The party that Ms Mazibuko is leading is telling South Africa that it stands for open opportunity for everybody. They tell us that they want freedom for people to buy and sell whatever they want; they want freedom of movement and freedom of everything. But the people who are free are the people with the money, the people they represent. People who have no money to buy land are not free.
Minister Nkwinti, tax all fallow land and get it back to the nation. [Applause.] Fix a ceiling on land ownership so that you can release the land to those who need it ... [Applause.] ... expropriate strategically located land so that you can deracialise the ownership of land ... [Applause.] ... protect the collective ownership of communal land while securing family tenure against discrimination against women and children ... [Applause.] ... initiate the fast-tracking of the socioeconomic right to land by indigent families, with the concomitant subdivision of agricultural land so that it is shared amongst those who need it ... [Applause.] ... and criminalise estate agents and government officials who create artificial beneficiaries and buy them land which they will never work on.
Hon Botha, failure of agricultural activity is not unique and is not limited only to black farmers. We know that experienced white farmers fail too. You stand here and talk as if it's only unique to black farmers, and yet you know white farmers do fail too.
Hon Cebekhulu, I accept what you said, but you are missing one point. Everybody standing in this Parliament always says 90% of the farms that have been given to people are failing. Mama Mashabalala specifically indicated during the Divided Land Conference at the University of Cape Town, that their traditional leader, Shabalala, likes to control everything about land, but never initiates development on it.
The workshop that we held here last weekend specifically indicated that there are good traditional leaders who know how to initiate development, but there are bad ones too. So, don't allocate all land to traditional leaders, including the bad ones. We should not allow that. The Ingonyama Trust Board is doing a good job. They must develop the land that they have. [Applause.]
We will not allow the privatisation of communal land. We will never do that, because we know it will be bought by the same people who say we must privatise it. We will protect it.
Hon Mulder, suddenly you are freeing the people you were always oppressing. This is very strange. [Interjections.] Please, sir, I want to talk to you. You only talk to your constituency and you don't talk to the people who feel the pain in your constituency. We want you to continue to defend the farmers. But we also want you to tell them that the landless and the poor that live on their farms must share the land as well. It is not possible, as Christian farmers to hold onto the land and not release it to be shared amongst those who need it. Please, sir, let's talk about that. You can't allow the farmers to cling to the land and never allow the poor people who live on their farms to have land.
Hon Dudley, we stood here and heard the voice of our own President, who said specifically that we would not meet the 30% target. Now you are telling us that, what we have said, so that it means that we have failed. Let me tell you the three reasons why this programme has failed. Firstly, we were sold marginal land and not the lucrative land which is being hoarded at this point. Secondly, that marginal land is sold expensively, and that prevents more land from being bought. Thirdly, that target was arbitrary; it has never been scientifically proven. Therefore, that is the reason we are not clinging to the target, but to the distribution of land to those people who need it, and not targets. [Applause.]
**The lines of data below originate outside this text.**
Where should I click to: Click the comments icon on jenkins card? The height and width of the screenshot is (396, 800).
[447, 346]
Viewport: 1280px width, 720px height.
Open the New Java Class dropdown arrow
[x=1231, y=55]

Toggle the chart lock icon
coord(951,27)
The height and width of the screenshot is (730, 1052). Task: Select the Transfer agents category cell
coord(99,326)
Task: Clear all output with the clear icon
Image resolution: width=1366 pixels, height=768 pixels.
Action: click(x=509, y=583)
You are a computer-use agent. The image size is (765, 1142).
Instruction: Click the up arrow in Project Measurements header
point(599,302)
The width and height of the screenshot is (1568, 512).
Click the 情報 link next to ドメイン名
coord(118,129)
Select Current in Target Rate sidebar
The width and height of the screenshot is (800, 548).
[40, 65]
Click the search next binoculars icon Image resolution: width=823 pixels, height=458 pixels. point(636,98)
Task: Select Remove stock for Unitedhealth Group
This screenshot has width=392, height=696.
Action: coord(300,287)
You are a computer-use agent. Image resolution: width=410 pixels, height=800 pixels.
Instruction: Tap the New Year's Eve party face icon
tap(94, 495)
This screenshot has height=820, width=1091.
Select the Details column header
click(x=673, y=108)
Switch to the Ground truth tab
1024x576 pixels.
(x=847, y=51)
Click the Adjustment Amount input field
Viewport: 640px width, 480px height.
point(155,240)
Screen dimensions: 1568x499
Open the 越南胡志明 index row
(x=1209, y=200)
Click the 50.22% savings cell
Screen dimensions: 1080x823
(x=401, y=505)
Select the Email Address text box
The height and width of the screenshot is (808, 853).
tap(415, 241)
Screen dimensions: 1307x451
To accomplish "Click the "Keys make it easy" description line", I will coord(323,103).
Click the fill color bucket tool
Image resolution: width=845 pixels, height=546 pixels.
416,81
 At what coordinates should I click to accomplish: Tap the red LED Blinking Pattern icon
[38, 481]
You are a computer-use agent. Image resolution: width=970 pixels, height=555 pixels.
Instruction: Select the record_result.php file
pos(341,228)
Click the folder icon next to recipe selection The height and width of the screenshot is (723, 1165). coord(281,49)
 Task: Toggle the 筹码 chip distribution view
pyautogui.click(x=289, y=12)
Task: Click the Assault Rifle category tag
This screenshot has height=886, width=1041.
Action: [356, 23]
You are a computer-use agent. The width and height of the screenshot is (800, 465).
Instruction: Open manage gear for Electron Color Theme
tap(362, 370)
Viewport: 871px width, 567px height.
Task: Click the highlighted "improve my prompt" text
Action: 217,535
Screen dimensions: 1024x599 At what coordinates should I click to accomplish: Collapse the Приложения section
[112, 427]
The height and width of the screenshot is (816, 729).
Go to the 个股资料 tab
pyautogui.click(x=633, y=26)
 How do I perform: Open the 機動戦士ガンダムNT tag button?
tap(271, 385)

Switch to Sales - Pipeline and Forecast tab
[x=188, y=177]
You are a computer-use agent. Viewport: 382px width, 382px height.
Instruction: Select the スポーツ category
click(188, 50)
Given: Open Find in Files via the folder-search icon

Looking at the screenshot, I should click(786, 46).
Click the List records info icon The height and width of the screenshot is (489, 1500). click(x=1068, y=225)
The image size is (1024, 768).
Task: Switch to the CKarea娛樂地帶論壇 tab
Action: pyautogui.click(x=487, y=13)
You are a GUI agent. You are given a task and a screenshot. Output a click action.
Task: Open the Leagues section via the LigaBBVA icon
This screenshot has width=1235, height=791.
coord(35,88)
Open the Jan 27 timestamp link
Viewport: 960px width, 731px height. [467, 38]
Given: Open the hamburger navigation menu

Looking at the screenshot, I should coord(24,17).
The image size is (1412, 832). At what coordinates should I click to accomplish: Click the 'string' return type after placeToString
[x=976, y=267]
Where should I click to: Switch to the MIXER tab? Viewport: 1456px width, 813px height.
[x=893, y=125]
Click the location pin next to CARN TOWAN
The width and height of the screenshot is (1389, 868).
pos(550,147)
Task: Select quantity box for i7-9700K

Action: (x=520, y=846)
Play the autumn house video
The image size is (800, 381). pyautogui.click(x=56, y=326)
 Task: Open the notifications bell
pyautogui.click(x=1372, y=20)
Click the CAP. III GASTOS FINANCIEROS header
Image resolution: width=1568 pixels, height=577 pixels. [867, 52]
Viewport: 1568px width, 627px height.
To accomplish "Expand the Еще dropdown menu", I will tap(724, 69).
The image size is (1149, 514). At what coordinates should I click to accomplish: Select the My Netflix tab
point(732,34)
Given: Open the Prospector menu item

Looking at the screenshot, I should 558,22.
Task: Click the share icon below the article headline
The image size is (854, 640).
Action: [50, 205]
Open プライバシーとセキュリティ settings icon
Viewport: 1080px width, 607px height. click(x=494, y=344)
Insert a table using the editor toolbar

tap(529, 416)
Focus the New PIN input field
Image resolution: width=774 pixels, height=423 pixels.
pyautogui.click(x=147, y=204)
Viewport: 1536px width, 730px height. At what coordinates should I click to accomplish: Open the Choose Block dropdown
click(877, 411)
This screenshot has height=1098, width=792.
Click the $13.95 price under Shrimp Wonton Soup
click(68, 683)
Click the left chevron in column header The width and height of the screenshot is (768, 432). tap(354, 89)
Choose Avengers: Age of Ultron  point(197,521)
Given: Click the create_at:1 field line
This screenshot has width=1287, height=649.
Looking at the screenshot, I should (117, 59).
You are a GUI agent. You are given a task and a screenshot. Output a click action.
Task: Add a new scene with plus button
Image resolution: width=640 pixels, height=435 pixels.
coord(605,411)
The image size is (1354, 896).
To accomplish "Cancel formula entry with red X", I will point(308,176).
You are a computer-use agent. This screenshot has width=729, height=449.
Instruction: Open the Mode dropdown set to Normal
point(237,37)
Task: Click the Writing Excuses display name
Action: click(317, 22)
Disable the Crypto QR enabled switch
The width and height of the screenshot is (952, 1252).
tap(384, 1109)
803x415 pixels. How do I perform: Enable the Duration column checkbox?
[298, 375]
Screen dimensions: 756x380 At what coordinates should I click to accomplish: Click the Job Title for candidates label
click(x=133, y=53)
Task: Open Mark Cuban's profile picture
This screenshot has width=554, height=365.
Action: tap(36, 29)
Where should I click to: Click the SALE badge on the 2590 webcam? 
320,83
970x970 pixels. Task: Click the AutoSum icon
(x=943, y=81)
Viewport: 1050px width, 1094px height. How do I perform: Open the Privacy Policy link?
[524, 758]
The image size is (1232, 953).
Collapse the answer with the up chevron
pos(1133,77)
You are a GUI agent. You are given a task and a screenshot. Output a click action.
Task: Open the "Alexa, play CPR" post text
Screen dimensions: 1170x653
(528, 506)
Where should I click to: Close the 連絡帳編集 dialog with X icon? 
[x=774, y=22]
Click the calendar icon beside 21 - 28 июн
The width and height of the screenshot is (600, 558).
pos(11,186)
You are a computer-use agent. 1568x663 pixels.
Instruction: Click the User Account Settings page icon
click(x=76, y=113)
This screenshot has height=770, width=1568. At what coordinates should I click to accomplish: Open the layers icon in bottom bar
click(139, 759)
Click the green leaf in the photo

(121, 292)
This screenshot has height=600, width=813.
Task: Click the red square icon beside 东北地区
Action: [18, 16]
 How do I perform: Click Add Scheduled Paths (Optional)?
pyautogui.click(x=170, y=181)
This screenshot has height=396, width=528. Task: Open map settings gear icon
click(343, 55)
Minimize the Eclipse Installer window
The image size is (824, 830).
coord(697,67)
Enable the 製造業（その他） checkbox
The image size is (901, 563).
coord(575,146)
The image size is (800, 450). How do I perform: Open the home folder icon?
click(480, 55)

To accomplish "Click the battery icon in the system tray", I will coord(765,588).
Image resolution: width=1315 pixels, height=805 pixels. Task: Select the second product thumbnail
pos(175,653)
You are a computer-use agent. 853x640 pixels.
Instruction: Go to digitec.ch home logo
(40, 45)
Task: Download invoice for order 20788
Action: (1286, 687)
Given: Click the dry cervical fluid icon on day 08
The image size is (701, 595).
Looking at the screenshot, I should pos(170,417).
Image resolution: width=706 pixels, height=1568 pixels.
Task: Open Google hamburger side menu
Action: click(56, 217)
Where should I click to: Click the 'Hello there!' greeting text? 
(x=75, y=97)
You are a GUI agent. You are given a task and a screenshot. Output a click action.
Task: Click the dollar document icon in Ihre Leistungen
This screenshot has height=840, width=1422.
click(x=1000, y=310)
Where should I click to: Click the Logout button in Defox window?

Hon Bhoola, there are many willing sellers, but there are no willing buyers, because the government is forced to buy. It's not the willing buyer, but a forced buyer. However, it is buying for the huge number of people who need land. [Interjections.]
Hon Godi, please, sir, the smash-and-grab is not new to South Africa. Many people think that it's experienced in Johannesburg, but it has been here since 1652, and it continues on the farms. Nkosi Khungwa was chased from Leeu-Gamka and killed near Alexandria, where he is buried. People took his land in 1812 already, and not 1820, when the settlers came. He was beheaded and killed and his land was taken. I'm told I am whipping up the racial tensions. Who is whipping up the racial tensions? The people who grabbed the land are whipping up the racial tensions. [Time expired.] [Applause.]